### SOURCE EXTRACT

◇ ◇ ◇ ◇ ◇

The unlikely true-life friendship between an African-American concert pianist and an Italian nightclub bouncer is the inspiration (and that’s a key distinction) for Peter Farrelly’s comedy-drama “Green Book”. The film’s name comes from The Negro Motorist Green Book, an annual travel guide for African-Americans during the Jim Crow era. It listed restaurants and lodging that allowed black visitors in segregated America.
The story takes place in the 1960s and opens in New York City. Bouncer and general tough guy Tony Lip Vallelonga (Viggo Mortensen) has to find work while his boss’ nightclub is shut down for renovations. He is hired to be both driver and bodyguard for Don Shirley (Mahershala Ali), an immensely talented African-American concert pianist who is about to embark on an eight-week concert tour starting in the Midwest before heading through the Deep South.
“Green Book” is all about the central relationship between these two polar opposites. Don is an educated man of art and culture. Tony is streetwise and rough around the edges. It sets the table for some really good and often funny interactions. Especially when Tony’s meat-headed simple speak clashes with Don’s snobbish penchant for proper speech and etiquette.

◇ ◇ ◇ ◇ ◇

Rows showing where targets appear:
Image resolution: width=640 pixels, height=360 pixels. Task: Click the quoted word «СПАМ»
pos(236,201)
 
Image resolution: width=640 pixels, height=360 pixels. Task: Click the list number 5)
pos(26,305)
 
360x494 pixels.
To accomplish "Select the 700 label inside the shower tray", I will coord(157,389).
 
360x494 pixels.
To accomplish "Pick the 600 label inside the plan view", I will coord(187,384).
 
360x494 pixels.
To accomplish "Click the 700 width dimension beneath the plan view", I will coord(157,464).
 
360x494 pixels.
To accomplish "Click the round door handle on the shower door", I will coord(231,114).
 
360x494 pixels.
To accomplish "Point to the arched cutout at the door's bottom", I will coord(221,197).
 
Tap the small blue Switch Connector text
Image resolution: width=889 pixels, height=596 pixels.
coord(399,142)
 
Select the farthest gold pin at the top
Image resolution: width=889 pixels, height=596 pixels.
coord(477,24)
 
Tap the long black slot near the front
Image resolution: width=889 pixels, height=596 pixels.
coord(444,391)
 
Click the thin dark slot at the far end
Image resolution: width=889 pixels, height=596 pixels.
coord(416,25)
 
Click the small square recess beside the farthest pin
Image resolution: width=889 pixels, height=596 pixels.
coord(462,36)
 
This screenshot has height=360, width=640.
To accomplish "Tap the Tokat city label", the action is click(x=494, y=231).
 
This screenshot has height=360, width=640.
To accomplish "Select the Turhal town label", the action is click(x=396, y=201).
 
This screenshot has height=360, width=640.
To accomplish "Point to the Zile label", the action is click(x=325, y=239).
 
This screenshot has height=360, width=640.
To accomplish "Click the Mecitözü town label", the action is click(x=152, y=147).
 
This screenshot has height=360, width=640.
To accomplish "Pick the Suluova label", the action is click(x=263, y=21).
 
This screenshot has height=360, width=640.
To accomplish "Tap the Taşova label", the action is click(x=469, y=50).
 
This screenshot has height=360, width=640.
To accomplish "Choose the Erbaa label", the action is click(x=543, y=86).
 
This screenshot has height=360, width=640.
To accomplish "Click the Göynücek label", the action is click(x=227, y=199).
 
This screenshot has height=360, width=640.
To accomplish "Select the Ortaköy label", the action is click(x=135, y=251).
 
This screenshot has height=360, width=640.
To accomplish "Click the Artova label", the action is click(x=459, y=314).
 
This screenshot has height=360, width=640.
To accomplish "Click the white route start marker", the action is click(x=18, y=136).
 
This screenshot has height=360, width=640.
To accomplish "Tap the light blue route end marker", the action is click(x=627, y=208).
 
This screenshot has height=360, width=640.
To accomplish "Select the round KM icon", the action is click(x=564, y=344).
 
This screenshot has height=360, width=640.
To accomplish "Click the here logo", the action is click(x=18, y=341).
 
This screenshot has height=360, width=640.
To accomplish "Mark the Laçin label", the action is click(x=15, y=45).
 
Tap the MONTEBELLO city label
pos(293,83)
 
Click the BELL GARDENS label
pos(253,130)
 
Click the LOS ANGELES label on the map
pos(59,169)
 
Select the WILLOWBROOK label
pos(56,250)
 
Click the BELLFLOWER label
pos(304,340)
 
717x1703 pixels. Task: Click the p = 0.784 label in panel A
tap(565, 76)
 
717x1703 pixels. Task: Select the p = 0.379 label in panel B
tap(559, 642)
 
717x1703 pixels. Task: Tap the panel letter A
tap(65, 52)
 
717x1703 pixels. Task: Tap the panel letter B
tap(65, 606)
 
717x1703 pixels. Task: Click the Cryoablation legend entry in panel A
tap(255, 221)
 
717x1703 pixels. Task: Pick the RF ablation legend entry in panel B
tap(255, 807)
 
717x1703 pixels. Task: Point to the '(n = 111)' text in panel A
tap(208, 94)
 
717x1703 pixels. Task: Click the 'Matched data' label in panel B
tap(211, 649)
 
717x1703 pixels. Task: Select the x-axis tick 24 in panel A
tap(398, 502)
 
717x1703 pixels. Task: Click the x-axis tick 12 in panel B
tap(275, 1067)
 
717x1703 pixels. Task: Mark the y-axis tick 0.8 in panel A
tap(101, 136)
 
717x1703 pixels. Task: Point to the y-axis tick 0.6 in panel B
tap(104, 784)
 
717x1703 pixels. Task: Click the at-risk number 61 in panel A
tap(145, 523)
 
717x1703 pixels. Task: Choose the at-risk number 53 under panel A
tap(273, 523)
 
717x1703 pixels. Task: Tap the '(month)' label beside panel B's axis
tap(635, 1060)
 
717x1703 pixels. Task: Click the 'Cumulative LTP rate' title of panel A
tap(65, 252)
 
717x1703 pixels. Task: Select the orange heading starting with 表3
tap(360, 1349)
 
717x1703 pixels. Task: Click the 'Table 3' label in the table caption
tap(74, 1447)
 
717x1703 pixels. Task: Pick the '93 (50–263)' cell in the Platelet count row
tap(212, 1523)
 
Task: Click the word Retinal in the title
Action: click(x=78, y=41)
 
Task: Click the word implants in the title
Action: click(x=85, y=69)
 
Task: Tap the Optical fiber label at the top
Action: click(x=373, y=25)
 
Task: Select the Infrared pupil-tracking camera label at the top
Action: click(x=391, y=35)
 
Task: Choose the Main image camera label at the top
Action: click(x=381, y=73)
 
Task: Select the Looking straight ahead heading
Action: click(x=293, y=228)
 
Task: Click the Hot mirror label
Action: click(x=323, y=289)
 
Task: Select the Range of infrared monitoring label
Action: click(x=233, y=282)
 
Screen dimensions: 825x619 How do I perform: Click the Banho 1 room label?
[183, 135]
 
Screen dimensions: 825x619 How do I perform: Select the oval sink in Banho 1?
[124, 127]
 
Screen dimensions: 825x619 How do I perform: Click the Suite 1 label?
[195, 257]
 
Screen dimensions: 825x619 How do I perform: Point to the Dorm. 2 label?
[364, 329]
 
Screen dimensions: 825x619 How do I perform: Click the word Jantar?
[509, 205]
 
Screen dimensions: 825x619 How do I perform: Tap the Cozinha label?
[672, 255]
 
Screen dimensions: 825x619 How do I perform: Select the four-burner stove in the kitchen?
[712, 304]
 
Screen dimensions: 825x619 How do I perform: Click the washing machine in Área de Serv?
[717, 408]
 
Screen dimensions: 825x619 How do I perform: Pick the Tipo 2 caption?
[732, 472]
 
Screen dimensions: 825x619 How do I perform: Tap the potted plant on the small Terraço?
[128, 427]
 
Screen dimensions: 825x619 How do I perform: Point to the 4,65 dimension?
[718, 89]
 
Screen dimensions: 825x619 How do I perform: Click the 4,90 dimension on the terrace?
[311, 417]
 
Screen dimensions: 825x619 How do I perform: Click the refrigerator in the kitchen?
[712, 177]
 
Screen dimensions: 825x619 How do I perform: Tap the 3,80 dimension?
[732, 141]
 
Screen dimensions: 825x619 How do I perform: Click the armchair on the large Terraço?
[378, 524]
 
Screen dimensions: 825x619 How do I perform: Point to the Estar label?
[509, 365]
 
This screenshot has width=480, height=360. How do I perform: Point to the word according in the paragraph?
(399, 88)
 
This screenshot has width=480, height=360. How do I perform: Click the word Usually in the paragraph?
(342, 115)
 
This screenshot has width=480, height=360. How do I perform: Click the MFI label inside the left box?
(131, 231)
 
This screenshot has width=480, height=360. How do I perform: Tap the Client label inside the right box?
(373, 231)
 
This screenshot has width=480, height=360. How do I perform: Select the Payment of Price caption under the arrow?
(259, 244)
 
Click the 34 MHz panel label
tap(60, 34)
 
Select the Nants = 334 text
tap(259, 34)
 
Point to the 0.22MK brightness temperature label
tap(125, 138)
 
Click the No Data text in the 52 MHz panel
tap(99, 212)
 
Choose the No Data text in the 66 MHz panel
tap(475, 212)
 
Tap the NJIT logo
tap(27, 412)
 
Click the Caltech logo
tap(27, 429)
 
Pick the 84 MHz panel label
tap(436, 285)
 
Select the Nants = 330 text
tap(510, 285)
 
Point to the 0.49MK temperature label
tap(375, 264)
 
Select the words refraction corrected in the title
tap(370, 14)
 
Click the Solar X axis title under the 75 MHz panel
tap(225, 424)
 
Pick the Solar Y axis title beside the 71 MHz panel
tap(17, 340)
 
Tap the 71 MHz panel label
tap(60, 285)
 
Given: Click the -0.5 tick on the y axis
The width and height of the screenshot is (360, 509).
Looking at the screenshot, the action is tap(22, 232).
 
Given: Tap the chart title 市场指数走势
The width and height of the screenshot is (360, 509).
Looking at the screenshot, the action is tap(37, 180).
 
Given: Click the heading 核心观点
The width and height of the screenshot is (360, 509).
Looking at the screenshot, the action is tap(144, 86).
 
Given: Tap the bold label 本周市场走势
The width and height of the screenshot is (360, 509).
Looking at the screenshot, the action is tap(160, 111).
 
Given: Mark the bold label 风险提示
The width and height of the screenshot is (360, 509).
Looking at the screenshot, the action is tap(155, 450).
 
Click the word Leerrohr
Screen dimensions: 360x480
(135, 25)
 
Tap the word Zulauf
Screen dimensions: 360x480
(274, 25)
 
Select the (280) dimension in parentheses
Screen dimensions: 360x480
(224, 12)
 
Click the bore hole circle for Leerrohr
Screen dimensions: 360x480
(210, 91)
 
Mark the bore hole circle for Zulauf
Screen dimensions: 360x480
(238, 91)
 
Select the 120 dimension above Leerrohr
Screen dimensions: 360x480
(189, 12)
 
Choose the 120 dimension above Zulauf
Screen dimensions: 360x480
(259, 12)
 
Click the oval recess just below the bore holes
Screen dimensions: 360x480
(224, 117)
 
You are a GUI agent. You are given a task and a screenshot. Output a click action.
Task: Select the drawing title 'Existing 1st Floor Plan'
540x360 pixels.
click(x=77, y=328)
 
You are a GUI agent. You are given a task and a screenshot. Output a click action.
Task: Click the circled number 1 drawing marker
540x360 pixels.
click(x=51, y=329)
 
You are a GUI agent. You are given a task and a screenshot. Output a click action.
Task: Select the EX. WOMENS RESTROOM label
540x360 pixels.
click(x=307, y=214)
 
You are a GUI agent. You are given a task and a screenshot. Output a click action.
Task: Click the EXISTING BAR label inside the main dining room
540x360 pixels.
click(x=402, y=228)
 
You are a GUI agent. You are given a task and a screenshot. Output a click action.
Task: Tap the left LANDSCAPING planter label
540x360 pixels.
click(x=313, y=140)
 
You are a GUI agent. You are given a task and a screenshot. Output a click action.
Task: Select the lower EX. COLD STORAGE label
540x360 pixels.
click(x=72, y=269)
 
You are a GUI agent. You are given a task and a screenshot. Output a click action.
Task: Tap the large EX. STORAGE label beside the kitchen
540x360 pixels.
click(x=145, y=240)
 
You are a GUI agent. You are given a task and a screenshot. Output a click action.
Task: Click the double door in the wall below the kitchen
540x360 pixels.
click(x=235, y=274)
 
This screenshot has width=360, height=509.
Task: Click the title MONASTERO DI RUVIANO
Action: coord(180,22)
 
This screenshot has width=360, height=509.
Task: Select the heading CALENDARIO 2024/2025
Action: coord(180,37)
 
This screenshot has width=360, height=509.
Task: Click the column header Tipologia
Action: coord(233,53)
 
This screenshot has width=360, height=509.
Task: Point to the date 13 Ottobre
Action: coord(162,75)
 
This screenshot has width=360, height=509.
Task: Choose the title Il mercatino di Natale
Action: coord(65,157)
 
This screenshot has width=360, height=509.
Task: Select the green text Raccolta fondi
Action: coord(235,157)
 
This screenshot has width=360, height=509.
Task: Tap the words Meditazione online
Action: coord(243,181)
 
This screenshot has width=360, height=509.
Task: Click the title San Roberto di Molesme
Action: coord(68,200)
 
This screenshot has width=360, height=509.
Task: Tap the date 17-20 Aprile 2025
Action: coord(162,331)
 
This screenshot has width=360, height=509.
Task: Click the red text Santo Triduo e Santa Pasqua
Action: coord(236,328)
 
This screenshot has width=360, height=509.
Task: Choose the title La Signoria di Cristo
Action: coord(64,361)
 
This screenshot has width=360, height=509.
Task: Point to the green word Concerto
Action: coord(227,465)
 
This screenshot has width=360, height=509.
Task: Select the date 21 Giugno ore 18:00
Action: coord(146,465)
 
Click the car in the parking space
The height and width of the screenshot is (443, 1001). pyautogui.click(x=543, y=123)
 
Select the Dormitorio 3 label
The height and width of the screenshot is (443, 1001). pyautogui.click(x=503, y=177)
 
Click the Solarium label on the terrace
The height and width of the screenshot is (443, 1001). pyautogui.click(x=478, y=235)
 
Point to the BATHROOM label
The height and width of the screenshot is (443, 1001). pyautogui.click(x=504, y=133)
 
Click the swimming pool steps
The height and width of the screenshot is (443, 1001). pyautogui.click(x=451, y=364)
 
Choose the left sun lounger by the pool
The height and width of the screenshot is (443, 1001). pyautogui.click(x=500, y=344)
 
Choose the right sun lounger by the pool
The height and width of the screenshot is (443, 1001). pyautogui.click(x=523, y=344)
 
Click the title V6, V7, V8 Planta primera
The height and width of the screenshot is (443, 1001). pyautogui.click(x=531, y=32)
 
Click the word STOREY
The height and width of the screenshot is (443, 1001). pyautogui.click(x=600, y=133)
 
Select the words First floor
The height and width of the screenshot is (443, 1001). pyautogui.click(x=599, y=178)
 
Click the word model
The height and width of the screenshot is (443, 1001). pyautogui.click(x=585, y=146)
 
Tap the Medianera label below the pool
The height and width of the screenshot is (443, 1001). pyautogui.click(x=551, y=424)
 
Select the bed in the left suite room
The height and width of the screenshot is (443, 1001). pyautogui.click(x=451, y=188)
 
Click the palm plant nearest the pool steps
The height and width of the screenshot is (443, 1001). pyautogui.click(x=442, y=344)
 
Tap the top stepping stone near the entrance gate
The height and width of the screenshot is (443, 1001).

◇ ◇ ◇ ◇ ◇

### EXERCISE TASKS
1. Copy the film review word for word, everything from "The unlikely true-life" down to "in segregated America.".
2. Repeat the records word for word, everything from the line containing "Select the (280) dimension in parentheses" down to the line containing "Action: coord(233,53)", and nothing else.

### PER-TASK OUTPUTS
1.
The unlikely true-life friendship between an African-American concert pianist and an Italian nightclub bouncer is the inspiration (and that’s a key distinction) for Peter Farrelly’s comedy-drama “Green Book”. The film’s name comes from The Negro Motorist Green Book, an annual travel guide for African-Americans during the Jim Crow era. It listed restaurants and lodging that allowed black visitors in segregated America.

2.
Select the (280) dimension in parentheses
Screen dimensions: 360x480
(224, 12)
 
Click the bore hole circle for Leerrohr
Screen dimensions: 360x480
(210, 91)
 
Mark the bore hole circle for Zulauf
Screen dimensions: 360x480
(238, 91)
 
Select the 120 dimension above Leerrohr
Screen dimensions: 360x480
(189, 12)
 
Choose the 120 dimension above Zulauf
Screen dimensions: 360x480
(259, 12)
 
Click the oval recess just below the bore holes
Screen dimensions: 360x480
(224, 117)
 
You are a GUI agent. You are given a task and a screenshot. Output a click action.
Task: Select the drawing title 'Existing 1st Floor Plan'
540x360 pixels.
click(x=77, y=328)
 
You are a GUI agent. You are given a task and a screenshot. Output a click action.
Task: Click the circled number 1 drawing marker
540x360 pixels.
click(x=51, y=329)
 
You are a GUI agent. You are given a task and a screenshot. Output a click action.
Task: Select the EX. WOMENS RESTROOM label
540x360 pixels.
click(x=307, y=214)
 
You are a GUI agent. You are given a task and a screenshot. Output a click action.
Task: Click the EXISTING BAR label inside the main dining room
540x360 pixels.
click(x=402, y=228)
 
You are a GUI agent. You are given a task and a screenshot. Output a click action.
Task: Tap the left LANDSCAPING planter label
540x360 pixels.
click(x=313, y=140)
 
You are a GUI agent. You are given a task and a screenshot. Output a click action.
Task: Select the lower EX. COLD STORAGE label
540x360 pixels.
click(x=72, y=269)
 
You are a GUI agent. You are given a task and a screenshot. Output a click action.
Task: Tap the large EX. STORAGE label beside the kitchen
540x360 pixels.
click(x=145, y=240)
 
You are a GUI agent. You are given a task and a screenshot. Output a click action.
Task: Click the double door in the wall below the kitchen
540x360 pixels.
click(x=235, y=274)
 
This screenshot has width=360, height=509.
Task: Click the title MONASTERO DI RUVIANO
Action: coord(180,22)
 
This screenshot has width=360, height=509.
Task: Select the heading CALENDARIO 2024/2025
Action: coord(180,37)
 
This screenshot has width=360, height=509.
Task: Click the column header Tipologia
Action: coord(233,53)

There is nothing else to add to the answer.